While most of us are familiar with pickled vegetables such as cucumbers or onions, other foods such as fish, eggs, cheese, and meat are also preserved this way.
Today’s question is, “How long do homemade pickles last unopened?” Most pickles will last for two years and more. Let’s explore this a little further.
What makes pickled foods last?
The acidic nature of the pickling vinegar (pH 4.6 or even less), plus the high salt content, makes it impossible for enzymes to work and germs to multiply.
Also, the herbs and spices that are added to the pickle jar are not just put there for flavor. Many of them, such as garlic, cinnamon, cloves, and mustard, have antimicrobial properties.
If the pickles do not contain vinegar, they will be preserved by a method known as brining. Salt is added which draws out the natural liquid inside the fruit or vegetable. (Kimchi and sauerkraut are made this way.)
Once a natural brine has been produced, fermentation at room temperature occurs due to the presence of lactic acid bacteria. These generate the acidity necessary to preserve the food.
Will sterilizing home pickles help them last longer?
No. Unlike other canning methods, pickling in vinegar or fermentation does not require the food or containers to be sterile. That is because the acidity or salinity of the pickles plus the exclusion of oxygen, when they’re unopened, will preserve them.
Of course, the bottles and the food should be carefully washed so that everything is clean before pickling commences.
How Long Do Homemade Pickles Last Unopened?
Like other foods, pickles can go bad. The usual reason is the age of the pickle. Try to use them up within two years of making them. This is why you should always include the date you made and bottled the pickles on the jar label.
Another reason for pickles going off is incorrect storage, particularly after opening. Before opening, store your pickles in a cool, dry, dark place. Once opened, store them in the fridge.
That said, pickle-caused food poisoning is extremely rare. There hasn’t been a case reported in the U.S. for over 50 years.
Have my homemade pickles gone off?
Here’s how to tell if your home preserves or store-bought pickles are unsafe to eat.

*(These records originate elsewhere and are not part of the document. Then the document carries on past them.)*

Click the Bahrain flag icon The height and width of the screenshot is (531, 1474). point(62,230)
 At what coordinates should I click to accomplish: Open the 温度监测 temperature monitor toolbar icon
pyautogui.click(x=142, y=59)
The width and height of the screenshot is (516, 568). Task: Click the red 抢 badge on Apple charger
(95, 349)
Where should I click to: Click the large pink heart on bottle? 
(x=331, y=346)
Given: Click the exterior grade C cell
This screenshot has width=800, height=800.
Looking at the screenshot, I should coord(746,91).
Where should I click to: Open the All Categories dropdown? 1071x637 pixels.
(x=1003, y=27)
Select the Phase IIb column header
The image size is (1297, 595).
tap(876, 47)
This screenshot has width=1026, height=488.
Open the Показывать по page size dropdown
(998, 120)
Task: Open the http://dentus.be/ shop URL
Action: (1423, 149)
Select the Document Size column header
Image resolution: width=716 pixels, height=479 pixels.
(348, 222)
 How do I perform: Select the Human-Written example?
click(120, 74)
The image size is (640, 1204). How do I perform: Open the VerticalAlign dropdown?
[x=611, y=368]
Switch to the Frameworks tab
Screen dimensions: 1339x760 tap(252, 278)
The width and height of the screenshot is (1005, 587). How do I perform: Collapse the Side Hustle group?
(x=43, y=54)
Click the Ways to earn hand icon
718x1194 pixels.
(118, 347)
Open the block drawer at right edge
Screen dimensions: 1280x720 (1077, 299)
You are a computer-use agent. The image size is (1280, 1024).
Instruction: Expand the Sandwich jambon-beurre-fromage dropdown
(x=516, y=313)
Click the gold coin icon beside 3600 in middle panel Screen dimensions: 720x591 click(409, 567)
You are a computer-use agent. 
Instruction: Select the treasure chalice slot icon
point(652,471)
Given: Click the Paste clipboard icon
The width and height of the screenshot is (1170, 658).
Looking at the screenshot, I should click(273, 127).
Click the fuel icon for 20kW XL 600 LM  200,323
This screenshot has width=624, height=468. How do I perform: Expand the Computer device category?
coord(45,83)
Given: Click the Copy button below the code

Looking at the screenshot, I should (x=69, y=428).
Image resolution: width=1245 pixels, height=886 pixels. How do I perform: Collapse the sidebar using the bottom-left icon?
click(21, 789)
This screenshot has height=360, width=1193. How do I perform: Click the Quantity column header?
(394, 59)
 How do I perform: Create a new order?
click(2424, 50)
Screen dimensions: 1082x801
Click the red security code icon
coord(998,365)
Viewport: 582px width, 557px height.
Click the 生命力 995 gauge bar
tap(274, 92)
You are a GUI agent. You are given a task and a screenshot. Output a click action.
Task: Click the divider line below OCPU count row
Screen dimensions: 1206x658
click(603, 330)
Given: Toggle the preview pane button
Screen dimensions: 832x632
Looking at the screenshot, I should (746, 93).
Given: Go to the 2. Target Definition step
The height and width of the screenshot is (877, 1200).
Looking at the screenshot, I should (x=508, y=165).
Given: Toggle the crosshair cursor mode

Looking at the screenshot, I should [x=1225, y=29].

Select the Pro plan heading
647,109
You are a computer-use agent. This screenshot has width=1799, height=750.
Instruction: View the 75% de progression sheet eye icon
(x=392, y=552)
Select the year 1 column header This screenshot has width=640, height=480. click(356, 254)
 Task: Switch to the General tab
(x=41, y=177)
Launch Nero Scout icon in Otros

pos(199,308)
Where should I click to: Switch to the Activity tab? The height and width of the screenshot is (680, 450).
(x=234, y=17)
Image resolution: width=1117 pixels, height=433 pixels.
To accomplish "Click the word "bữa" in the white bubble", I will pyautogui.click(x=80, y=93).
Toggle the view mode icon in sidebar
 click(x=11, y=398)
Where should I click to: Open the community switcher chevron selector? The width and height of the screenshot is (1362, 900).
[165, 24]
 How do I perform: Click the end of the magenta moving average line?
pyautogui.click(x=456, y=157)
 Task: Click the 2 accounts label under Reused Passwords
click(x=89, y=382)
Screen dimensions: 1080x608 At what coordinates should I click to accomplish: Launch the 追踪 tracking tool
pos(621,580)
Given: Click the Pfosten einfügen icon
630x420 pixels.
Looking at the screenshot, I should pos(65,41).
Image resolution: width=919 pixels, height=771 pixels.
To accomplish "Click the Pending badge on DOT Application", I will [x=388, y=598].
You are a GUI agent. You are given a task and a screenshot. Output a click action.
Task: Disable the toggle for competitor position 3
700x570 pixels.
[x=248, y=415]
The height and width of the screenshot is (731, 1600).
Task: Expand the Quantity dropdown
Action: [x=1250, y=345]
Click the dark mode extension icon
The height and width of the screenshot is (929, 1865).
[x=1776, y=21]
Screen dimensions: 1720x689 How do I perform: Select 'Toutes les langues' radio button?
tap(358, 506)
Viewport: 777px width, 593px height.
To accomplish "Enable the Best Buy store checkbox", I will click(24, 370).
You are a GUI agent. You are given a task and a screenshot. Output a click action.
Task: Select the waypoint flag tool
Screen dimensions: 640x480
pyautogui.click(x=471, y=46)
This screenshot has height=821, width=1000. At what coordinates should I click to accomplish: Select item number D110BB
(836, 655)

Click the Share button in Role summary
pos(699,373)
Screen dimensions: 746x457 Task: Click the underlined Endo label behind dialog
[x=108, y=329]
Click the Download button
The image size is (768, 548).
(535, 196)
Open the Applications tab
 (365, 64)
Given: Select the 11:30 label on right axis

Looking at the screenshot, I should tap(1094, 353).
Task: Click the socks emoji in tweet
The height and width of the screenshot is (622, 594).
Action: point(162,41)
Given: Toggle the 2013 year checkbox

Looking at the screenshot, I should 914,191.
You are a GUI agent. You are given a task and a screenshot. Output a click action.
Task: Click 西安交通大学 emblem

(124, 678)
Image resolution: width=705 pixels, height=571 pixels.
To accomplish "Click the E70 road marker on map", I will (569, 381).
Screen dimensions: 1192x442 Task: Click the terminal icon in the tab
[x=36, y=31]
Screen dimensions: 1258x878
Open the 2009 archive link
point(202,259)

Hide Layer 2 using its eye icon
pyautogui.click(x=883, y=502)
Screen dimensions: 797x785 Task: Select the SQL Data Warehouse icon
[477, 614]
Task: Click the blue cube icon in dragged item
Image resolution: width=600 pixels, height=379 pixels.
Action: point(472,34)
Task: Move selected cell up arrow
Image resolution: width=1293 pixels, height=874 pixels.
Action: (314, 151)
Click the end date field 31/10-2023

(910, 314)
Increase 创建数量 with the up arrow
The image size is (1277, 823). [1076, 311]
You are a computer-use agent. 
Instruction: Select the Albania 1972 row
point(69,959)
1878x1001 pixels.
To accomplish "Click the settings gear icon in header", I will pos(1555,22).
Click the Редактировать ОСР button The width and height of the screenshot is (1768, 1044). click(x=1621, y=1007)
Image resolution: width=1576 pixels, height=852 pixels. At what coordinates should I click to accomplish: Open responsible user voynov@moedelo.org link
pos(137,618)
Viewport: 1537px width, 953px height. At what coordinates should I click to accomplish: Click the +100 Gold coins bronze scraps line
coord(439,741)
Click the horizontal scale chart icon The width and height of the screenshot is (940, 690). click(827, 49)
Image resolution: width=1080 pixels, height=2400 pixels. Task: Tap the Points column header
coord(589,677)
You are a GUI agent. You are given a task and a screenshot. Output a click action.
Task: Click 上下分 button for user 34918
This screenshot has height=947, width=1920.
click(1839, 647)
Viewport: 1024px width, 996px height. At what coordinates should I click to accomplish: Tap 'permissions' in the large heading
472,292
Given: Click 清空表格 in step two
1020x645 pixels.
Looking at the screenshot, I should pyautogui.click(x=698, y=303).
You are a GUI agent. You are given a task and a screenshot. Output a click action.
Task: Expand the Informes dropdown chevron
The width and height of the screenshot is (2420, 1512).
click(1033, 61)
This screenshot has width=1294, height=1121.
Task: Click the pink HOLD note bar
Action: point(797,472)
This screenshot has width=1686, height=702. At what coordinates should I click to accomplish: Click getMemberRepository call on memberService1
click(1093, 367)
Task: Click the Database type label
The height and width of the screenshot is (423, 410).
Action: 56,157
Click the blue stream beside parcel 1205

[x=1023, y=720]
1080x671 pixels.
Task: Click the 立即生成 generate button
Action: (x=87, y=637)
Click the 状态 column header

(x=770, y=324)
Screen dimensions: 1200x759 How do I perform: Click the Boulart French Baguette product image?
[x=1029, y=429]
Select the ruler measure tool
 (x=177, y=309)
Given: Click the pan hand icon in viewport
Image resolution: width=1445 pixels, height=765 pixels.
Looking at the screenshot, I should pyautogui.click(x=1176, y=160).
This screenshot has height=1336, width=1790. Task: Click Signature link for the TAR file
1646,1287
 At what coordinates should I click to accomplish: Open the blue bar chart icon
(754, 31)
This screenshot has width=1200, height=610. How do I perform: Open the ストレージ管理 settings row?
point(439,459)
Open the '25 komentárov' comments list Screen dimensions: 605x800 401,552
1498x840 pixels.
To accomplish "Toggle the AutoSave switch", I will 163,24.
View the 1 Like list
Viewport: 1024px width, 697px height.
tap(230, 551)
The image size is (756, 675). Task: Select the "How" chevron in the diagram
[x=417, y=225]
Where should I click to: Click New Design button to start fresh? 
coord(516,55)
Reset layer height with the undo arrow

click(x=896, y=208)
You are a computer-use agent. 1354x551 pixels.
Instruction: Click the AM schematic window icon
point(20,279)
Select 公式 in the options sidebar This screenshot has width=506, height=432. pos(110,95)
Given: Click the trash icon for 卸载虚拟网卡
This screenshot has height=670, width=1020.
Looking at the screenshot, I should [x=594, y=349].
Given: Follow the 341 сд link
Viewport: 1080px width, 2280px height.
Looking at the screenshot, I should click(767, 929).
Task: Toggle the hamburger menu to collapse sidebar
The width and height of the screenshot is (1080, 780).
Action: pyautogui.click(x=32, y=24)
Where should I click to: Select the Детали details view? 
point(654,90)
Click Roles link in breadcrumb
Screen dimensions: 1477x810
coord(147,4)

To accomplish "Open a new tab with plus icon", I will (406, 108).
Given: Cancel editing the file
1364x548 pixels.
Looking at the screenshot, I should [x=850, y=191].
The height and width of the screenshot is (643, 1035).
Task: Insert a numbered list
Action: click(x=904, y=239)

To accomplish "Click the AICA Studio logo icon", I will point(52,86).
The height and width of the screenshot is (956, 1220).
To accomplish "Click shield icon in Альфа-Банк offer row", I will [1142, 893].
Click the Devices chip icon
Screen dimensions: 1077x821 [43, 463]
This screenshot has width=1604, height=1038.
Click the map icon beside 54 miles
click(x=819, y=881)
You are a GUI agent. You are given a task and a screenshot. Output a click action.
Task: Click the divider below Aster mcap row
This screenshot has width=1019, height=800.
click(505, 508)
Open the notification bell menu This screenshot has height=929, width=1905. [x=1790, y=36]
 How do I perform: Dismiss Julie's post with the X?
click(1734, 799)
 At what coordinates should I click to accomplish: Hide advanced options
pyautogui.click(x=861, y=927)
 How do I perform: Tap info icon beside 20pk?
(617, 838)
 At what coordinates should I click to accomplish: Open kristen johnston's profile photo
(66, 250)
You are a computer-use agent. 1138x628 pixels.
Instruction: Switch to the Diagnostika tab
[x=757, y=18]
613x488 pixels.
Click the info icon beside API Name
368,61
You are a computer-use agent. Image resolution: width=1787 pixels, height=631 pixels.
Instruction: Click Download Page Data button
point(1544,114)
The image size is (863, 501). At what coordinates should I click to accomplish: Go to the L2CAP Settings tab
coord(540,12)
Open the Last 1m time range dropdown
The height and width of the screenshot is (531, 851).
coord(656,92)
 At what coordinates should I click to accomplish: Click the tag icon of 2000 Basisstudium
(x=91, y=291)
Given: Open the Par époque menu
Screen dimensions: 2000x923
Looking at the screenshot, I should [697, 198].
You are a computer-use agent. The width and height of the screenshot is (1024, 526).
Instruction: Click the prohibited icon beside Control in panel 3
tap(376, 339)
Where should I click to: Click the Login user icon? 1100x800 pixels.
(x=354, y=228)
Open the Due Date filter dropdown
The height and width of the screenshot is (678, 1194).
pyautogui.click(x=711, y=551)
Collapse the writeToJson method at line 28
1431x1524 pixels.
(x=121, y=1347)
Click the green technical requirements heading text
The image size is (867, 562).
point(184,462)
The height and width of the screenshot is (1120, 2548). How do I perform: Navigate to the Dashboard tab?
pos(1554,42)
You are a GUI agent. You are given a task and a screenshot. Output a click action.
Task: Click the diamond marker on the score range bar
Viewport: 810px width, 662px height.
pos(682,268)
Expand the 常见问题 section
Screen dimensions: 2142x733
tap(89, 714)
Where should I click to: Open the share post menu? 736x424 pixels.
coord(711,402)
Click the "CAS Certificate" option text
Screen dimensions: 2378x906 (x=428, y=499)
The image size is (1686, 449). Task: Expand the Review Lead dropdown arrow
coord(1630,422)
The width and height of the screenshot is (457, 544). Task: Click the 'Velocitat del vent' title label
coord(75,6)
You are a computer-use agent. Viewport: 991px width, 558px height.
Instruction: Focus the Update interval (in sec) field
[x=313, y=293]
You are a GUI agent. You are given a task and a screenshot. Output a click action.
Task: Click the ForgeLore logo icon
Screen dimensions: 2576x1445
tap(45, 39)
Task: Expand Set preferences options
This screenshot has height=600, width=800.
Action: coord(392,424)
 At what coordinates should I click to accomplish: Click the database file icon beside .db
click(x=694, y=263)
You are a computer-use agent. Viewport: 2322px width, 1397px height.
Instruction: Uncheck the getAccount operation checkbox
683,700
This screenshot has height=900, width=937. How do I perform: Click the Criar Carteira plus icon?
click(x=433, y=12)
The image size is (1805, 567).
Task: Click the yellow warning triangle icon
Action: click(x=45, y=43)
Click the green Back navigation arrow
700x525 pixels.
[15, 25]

- Mold. If you see mold (usually white, greyish, greenish, or black) on top of the pickles in the jar, toss them.
- More sour than usual. A particularly sour, unpleasant taste may indicate the presence of bad bacteria.
- Mushy. Pickles are usually crispy with a “bite”. If yours are soft and mushy, they are either too old to eat or have gone off.
- Strange color. If pickles aren’t their usual bright color, throw them out.
- Bulging lid. This is a definite no-no for any canned or jarred foods. Definitely throw it away.
Bottom line – How long can I store my unopened pickles safely?
You can store an unopened, sealed jar of pickles for up to 24 months after the expiry date provided there are none of the above signs. You can store them in a cool, dark pantry, cupboard, basement, or fridge.